Bash: Create a file if it does not exist, otherwise check to see if it is writeable

I have a bash program that will write to an output file. This file may or may not exist, but the script must check permissions and fail early. I can't find an elegant way to make this happen. Here's what I have tried.
set +e
touch $file
set -e
if [ $? -ne 0 ]; then exit;fi
I keep set -e on for this script so it fails if there is ever an error on any line.

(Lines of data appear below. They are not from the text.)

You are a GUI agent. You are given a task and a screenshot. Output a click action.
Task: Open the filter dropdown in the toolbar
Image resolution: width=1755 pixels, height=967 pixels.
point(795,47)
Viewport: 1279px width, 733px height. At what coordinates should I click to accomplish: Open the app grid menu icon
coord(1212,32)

Is there an easier way to do the above script?
Why complicate things?
file=exists_and_writeable
if [ ! -e "$file" ] ; then
touch "$file"
fi
if [ ! -w "$file" ] ; then
echo cannot write to $file
exit 1
fi
Or, more concisely,
( [ -e "$file" ] || touch "$file" ) && [ ! -w "$file" ] && echo cannot write to $file && exit 1
Rather than check $? on a different line, check the return value immediately like this:
touch file || exit
As long as your umask doesn't restrict the write bit from being set, you can just rely on the return value of touch
You can use -w to check if a file is writable (search for it in the bash man page).
if [[ ! -w $file ]]; then exit; fi
Why must the script fail early? By separating the writable test and the file open() you introduce a race condition. Instead, why not try to open (truncate/append) the file for writing, and deal with the error if it occurs? Something like:
$ echo foo > output.txt
$ if [ $? -ne 0 ]; then die("Couldn't echo foo")

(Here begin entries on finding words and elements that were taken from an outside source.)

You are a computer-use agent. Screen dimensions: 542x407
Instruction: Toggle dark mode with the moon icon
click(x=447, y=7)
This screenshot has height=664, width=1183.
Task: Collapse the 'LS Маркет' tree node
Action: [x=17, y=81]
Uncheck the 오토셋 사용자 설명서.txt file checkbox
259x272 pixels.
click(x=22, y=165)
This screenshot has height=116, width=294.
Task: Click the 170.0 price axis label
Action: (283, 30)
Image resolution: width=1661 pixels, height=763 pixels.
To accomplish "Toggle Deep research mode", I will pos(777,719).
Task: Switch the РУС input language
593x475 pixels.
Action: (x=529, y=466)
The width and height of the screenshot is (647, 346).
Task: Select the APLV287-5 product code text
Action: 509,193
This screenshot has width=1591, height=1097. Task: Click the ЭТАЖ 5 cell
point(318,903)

As others mention, the "noclobber" option might be useful if you want to avoid overwriting existing files.
Open the file for writing. In the shell, this is done with an output redirection. You can redirect the shell's standard output by putting the redirection on the exec built-in with no argument.
set -e
exec >shell.out # exit if shell.out can't be opened
echo "This will appear in shell.out"
Make sure you haven't set the noclobber option (which is useful interactively but often unusable in scripts). Use > if you want to truncate the file if it exists, and >> if you want to append instead.

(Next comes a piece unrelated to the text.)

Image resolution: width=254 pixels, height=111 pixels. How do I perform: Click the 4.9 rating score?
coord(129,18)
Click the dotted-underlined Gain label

If you only want to test permissions, you can run : >foo.out to create the file (or truncate it if it exists).
If you only want some commands to write to the file, open it on some other descriptor, then redirect as needed.
set -e
exec 3>foo.out
echo "This will appear on the standard output"
echo >&3 "This will appear in foo.out"
echo "This will appear both on standard output and in foo.out" | tee /dev/fd/3
(/dev/fd is not supported everywhere; it's available at least on Linux, *BSD, Solaris and Cygwin.)